課題の構成
[1] 文字と技術革新についての抜粋で、技術が受け入れられるかどうかに深く関係するとされる条件をすべて挙げなさい。
[2] 文字と技術革新についての抜粋を、最後の項目の後から引き継いで書き進めなさい。

読解用抜粋
高度な文明を築き上げるため不可欠だった文字と技術革新。そして、それらを伴いどういった社会構造を構築していったか、その変遷を追うことが第3部の内容です。
12章 文字をつくった人と借りた人
・文字が誕生するには、数千年にわたる食料生産の歴史が必要だった(文字の読み書きを専門とする役人を養うゆとり・蓄えが必要だったため)
・文字は当初エリート階級のみ使えるものであり、下級民を支配するため他の人間を隷属化させるためのツールとして用いられた(使い道や使用者層が限定されていた)
13章 発明は必要の母である
・一般的に「必要は発明の母である」という言葉があるが、それとは全く逆の現象として「発明は必要の母である」という状況が、実は数多く生まれていた(例:ジェイムズ・ワットの蒸気機関、トーマス・エジソンの蓄音機など)
・技術は1人の天才が突然生み出すものでなく、累積的に改良が施され完成するもの(そしてタイミング良く、社会がその技術を受容できてはじめて功績として認められる)
・技術が受け入れられるかどうかは「経済性」「社会的ステータス」「互換性」「メリットの分かりやすさ」の4条件が深く関係している
・地域や社会によって受容性が異なるのは「平均寿命」「労働力の有無」「知的所有権」などその要因は多岐に渡る
・発明された技術それ自体より、その発明によって新たな発明品が開発されることが重要(技術の自己触媒的発達)

提供データ
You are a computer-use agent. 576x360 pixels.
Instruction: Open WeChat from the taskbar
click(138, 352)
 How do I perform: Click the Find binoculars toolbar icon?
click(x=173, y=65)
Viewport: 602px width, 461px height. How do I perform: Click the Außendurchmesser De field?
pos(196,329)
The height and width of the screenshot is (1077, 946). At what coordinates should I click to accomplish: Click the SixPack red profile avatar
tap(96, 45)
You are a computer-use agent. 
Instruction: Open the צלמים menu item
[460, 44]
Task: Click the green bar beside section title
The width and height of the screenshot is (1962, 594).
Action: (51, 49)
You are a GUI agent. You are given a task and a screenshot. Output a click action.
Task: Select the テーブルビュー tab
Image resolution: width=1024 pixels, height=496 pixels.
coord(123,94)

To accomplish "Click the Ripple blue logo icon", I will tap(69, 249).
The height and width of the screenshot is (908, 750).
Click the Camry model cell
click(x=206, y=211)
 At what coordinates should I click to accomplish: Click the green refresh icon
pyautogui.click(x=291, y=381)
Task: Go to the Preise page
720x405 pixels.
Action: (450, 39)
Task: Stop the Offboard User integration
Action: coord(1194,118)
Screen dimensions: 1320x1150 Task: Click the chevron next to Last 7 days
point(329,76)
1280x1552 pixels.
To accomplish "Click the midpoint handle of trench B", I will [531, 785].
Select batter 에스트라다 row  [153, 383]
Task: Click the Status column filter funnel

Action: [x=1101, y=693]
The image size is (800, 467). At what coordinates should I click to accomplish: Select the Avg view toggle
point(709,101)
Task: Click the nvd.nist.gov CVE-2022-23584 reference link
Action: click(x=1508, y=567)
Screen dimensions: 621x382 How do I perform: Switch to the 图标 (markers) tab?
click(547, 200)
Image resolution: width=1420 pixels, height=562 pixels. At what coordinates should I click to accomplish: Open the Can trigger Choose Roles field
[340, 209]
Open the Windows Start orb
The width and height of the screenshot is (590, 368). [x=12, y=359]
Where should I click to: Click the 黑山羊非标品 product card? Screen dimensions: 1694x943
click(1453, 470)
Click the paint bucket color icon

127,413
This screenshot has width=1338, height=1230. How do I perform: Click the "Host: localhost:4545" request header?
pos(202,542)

解答一覧
[1] 経済性、社会的ステータス、互換性、メリットの分かりやすさ

[2]
14章 平等な社会からの集権的な社会へ
・政治と宗教は密接に関係し合い、それが武力を伴って結びついていた場合には、政府の行為を宗教が正当化するというパターンができあがる
・人間社会の変遷は「小規模血縁集団(バンド)」「部族社会(トライブ)」「首長社会(チーフダム)」「国家(ステート)」という4つの段階に分類できる
・地域の人口規模と社会形態のあいだには相関関係があり、人工が増えるほど社会的複雑性は増す
第4部まとめ、メモ
第15〜19章では、オーストラリア大陸とニューギニア、中国、インドネシア周辺、そしてアフリカ大陸における文明の発展を取り上げたパートです。人類の歴史が大陸によって異なる理由を、に解き明かし、各国・地域の状況を整理します。
15章 オーストラリアとニューギニアのミステリー
・4万年前の時点では、オーストラリアはヨーロッパその他の国を大きく引き離すほどの文明を築いていた(世界最古の磨製石器や壁画など)
・アボリジニ達はオーストラリア特有の気候や自然環境に適応するため、定住しながらの食料生産ではなく、移動生活をしながら狩猟採集活動に従事した
・オーストラリアでは、地域によって既存の技術が廃れてしまう現象が起きたが、それはその地域の民族集団が比較的小さく孤立しながら存在していたため、生き延びることができなかった
第16章 中国はいかにして中国になったのか
・動物の家畜化や植物の栽培化が世界でもっとも早い時期に始まった地域が中国である
・南北の自然環境に差はあったが、黄河や揚子江による各地域の交易や交流が盛んに行われたため、文化的・政治的な統一が比較的早い時期に達成された
・統一が進んだことにより、1つの政策や決定で貴重な発明や海外との交易が禁止され、文明発展の妨げになった
第17章 太平洋に広がっていった人びと
・過去6000年間に起こった人類史上最大の人口移動にオーストロネシア人の拡散がある(台湾から始まり→フィリピン→インドネシア→ジャワ→マレー半島→フィジー諸島→サモア諸島→ハワイ諸島→イースター島→ニュージーランド、その他マダガスカル島までその範囲は及ぶ)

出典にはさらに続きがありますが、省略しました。